| Task description |
Nothing beyond the line containing "Click the km/h unit label above y-axis" should be printed; print each line exactly from the first line of the listing below through it.

-------- Provided material

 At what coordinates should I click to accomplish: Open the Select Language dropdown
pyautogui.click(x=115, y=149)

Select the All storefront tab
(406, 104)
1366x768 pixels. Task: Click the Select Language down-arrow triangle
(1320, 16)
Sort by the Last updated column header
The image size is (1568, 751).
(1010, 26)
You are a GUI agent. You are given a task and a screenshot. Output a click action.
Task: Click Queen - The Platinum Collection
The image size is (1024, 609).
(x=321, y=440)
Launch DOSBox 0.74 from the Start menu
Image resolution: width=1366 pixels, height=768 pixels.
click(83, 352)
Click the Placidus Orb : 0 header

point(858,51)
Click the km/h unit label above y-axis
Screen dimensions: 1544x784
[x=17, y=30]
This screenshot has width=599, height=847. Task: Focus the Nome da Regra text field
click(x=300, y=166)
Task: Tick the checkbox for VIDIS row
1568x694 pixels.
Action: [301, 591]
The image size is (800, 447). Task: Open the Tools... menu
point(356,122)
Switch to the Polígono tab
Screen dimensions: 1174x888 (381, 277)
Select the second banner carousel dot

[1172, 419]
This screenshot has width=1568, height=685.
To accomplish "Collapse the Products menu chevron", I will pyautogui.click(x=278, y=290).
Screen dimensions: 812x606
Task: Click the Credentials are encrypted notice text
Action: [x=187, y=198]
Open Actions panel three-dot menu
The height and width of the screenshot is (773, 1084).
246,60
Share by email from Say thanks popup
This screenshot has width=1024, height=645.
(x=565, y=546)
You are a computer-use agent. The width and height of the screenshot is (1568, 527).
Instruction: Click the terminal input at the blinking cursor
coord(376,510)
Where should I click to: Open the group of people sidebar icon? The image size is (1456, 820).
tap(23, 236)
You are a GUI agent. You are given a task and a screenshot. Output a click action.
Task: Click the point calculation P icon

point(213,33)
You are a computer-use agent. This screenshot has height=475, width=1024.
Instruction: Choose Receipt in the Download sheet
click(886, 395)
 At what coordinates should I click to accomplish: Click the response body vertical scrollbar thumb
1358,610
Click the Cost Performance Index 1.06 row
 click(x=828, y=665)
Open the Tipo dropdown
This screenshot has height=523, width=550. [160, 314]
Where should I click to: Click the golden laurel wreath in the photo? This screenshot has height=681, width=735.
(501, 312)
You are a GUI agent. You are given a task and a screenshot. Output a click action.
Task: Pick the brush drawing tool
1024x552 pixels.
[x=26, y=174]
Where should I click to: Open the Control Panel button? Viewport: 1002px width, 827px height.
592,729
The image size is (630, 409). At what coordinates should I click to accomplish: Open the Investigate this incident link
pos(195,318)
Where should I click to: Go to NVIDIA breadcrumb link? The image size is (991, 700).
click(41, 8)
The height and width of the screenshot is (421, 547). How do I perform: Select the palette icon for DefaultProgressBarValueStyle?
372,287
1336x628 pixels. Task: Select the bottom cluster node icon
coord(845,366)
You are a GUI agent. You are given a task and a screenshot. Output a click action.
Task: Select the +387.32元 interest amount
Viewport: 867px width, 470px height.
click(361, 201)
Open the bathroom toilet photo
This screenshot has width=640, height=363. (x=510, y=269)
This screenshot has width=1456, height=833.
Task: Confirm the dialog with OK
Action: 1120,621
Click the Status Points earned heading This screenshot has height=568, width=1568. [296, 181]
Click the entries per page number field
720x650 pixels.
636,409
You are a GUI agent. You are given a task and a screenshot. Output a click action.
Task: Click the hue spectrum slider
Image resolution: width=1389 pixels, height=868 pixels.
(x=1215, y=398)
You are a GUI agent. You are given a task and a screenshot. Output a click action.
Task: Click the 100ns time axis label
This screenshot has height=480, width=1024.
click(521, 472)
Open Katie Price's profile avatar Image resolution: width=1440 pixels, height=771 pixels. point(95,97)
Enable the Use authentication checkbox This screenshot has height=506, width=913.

----------------

| Response to this exercise |
 At what coordinates should I click to accomplish: Open the Select Language dropdown
pyautogui.click(x=115, y=149)

Select the All storefront tab
(406, 104)
1366x768 pixels. Task: Click the Select Language down-arrow triangle
(1320, 16)
Sort by the Last updated column header
The image size is (1568, 751).
(1010, 26)
You are a GUI agent. You are given a task and a screenshot. Output a click action.
Task: Click Queen - The Platinum Collection
The image size is (1024, 609).
(x=321, y=440)
Launch DOSBox 0.74 from the Start menu
Image resolution: width=1366 pixels, height=768 pixels.
click(83, 352)
Click the Placidus Orb : 0 header

point(858,51)
Click the km/h unit label above y-axis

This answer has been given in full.